Il Consiglio della Provincia di Bari approva rendiconto di gestione
[ Pubblicato Lunedì, 7 Giugno 2010 - 15:54 ]Con 18 voti favorevoli e 7 contrari il Consiglio Provinciale di Bari ha approvato questa mattina il rendiconto di gestione per l’esercizio finanziario 2009 con un avanzo di amministrazione pari a circa €65.000.00, di cui circa € 24.000.000 già destinati.
Il Consiglio Provinciale ha successivamente approvato all’unanimità i provvedimenti che riguardano la proroga dei lavori della Commissione Consiliare Speciale per la revisione dello Statuto dell’Ente e del Regolamento per il funzionamento del Consiglio (relatore il Presidente del Consiglio, Piero Longo) e la declassificazione dei tronchi stradali al confine abitato di Casamassima, SS. PP. 42 e 95, proposta dalla Regione Puglia ( Relatore l’Assessore Giampetruzzi).
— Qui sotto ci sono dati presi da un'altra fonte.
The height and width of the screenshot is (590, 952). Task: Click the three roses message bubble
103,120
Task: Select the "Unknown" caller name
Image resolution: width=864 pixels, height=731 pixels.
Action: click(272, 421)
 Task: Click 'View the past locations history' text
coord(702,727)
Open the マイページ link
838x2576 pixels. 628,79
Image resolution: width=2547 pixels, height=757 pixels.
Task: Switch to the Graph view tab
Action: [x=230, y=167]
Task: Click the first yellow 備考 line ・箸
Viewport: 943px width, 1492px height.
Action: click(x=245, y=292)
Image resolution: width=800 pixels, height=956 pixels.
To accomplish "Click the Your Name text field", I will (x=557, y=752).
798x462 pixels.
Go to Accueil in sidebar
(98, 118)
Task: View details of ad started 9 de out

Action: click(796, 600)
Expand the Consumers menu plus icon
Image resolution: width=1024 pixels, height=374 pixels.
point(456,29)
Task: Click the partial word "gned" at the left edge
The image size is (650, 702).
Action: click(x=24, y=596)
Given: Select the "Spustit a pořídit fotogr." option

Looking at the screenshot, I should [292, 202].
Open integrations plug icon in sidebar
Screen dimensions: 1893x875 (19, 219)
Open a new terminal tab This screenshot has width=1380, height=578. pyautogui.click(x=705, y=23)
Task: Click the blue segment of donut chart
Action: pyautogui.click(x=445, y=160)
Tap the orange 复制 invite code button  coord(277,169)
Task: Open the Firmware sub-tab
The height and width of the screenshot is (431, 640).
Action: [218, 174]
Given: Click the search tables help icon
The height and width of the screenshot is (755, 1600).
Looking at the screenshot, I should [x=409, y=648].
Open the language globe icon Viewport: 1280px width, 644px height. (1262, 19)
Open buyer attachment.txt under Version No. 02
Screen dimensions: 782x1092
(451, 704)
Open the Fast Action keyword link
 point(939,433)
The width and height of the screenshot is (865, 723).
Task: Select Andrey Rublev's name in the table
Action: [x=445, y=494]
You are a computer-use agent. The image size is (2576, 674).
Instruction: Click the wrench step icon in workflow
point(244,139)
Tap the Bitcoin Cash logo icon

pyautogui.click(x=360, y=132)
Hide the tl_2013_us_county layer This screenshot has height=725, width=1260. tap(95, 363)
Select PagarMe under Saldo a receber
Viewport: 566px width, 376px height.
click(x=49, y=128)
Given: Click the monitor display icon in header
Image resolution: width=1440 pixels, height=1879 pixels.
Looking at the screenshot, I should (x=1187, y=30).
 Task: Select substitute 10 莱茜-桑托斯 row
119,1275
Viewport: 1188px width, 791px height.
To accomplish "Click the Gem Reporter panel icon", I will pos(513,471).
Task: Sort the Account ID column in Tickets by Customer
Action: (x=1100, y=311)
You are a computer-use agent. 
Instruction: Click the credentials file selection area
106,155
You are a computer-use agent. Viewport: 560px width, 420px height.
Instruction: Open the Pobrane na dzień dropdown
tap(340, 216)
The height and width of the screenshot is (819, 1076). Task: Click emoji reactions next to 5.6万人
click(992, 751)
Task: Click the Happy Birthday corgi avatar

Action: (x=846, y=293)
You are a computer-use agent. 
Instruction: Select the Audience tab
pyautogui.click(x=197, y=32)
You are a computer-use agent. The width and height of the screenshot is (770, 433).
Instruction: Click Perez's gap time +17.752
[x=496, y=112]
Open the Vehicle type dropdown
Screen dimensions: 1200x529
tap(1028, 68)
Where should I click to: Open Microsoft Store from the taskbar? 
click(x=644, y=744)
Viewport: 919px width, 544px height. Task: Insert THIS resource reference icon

Nel corso della seduta di Consiglio sono stati inseriti ordini del giorno aggiuntivi. Su proposta del Consigliere Roca (Pdl) è stato approvato, con 17 voti favorevoli e 7 astenuti, l’o.d.g. già licenziato dall’Ufficio nazionale di presidenza dell’UPI, relativo alla manovra finanziaria in cui le Province ribadiscono di esser pronte a dare il loro contributo per il risanamento delle finanze pubbliche e per il rilancio del Paese, allentando, tuttavia, i vincoli del patto di stabilità sui pagamenti residui e sulle spese di investimento. E’ stato, poi, approvato all’unanimità l’o.d.g. proposto dal Consigliere Tammacco (Pdl) affinchè il Governo nazionale si faccia promotore nei confronti dell’UE della richiesta di immediata sospensione del Regolamento CE relativo alle misure di gestione per lo sfruttamento sostenibile della pesca nel Mediterraneo per almeno 12 mesi a causa del grave impatto sull’economia peschereccia dell’Adriatico. Infine, il Consiglio ha approvato l’o.d.g proposto dal consigliere Bovino (PPDT) relativo alla richiesta dello stato di calamità da parte della Regione Puglia per il comparto cerasicolo danneggiato dai recenti eventi calamitosi e la promozione di un sistema agevolativo per la sottoscrizione di polizze assicurative, al fine di consentire alle piccole e medie imprese di poter essere tutelate da futuri eventi calamitosi.